AIM OF THE TASK: What follows is a set of records. Repeat every one of them exactly.

─── SUPPLIED INFORMATION ───

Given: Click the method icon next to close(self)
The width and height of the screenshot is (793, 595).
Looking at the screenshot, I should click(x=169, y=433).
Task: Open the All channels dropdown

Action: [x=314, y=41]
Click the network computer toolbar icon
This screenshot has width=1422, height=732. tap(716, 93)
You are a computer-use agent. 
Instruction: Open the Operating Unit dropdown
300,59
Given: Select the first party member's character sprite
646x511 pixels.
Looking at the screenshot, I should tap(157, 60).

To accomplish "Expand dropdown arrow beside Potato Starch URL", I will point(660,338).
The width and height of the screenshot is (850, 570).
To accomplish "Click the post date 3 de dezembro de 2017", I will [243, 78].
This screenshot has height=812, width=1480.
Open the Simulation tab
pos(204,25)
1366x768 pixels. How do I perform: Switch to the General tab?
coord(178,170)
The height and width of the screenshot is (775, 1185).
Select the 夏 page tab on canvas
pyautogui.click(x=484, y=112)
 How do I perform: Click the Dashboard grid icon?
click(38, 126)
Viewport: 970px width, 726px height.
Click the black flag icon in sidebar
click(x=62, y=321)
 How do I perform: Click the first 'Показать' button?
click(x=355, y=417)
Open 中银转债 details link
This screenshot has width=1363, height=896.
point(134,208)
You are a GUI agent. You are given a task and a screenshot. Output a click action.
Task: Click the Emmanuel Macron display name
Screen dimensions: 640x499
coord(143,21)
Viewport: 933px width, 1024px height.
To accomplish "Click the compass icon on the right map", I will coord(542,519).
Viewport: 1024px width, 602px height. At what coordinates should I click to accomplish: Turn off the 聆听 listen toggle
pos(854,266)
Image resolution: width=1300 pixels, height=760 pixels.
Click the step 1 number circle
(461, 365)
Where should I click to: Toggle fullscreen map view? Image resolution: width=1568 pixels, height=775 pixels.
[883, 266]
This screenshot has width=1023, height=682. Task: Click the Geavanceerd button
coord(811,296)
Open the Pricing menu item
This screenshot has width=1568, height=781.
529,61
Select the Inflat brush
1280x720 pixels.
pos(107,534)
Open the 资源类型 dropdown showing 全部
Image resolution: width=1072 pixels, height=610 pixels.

───

OUTPUT:
Given: Click the method icon next to close(self)
The width and height of the screenshot is (793, 595).
Looking at the screenshot, I should click(x=169, y=433).
Task: Open the All channels dropdown

Action: [x=314, y=41]
Click the network computer toolbar icon
This screenshot has width=1422, height=732. tap(716, 93)
You are a computer-use agent. 
Instruction: Open the Operating Unit dropdown
300,59
Given: Select the first party member's character sprite
646x511 pixels.
Looking at the screenshot, I should tap(157, 60).

To accomplish "Expand dropdown arrow beside Potato Starch URL", I will point(660,338).
The width and height of the screenshot is (850, 570).
To accomplish "Click the post date 3 de dezembro de 2017", I will [243, 78].
This screenshot has height=812, width=1480.
Open the Simulation tab
pos(204,25)
1366x768 pixels. How do I perform: Switch to the General tab?
coord(178,170)
The height and width of the screenshot is (775, 1185).
Select the 夏 page tab on canvas
pyautogui.click(x=484, y=112)
 How do I perform: Click the Dashboard grid icon?
click(38, 126)
Viewport: 970px width, 726px height.
Click the black flag icon in sidebar
click(x=62, y=321)
 How do I perform: Click the first 'Показать' button?
click(x=355, y=417)
Open 中银转债 details link
This screenshot has width=1363, height=896.
point(134,208)
You are a GUI agent. You are given a task and a screenshot. Output a click action.
Task: Click the Emmanuel Macron display name
Screen dimensions: 640x499
coord(143,21)
Viewport: 933px width, 1024px height.
To accomplish "Click the compass icon on the right map", I will coord(542,519).
Viewport: 1024px width, 602px height. At what coordinates should I click to accomplish: Turn off the 聆听 listen toggle
pos(854,266)
Image resolution: width=1300 pixels, height=760 pixels.
Click the step 1 number circle
(461, 365)
Where should I click to: Toggle fullscreen map view? Image resolution: width=1568 pixels, height=775 pixels.
[883, 266]
This screenshot has width=1023, height=682. Task: Click the Geavanceerd button
coord(811,296)
Open the Pricing menu item
This screenshot has width=1568, height=781.
529,61
Select the Inflat brush
1280x720 pixels.
pos(107,534)
Open the 资源类型 dropdown showing 全部
Image resolution: width=1072 pixels, height=610 pixels.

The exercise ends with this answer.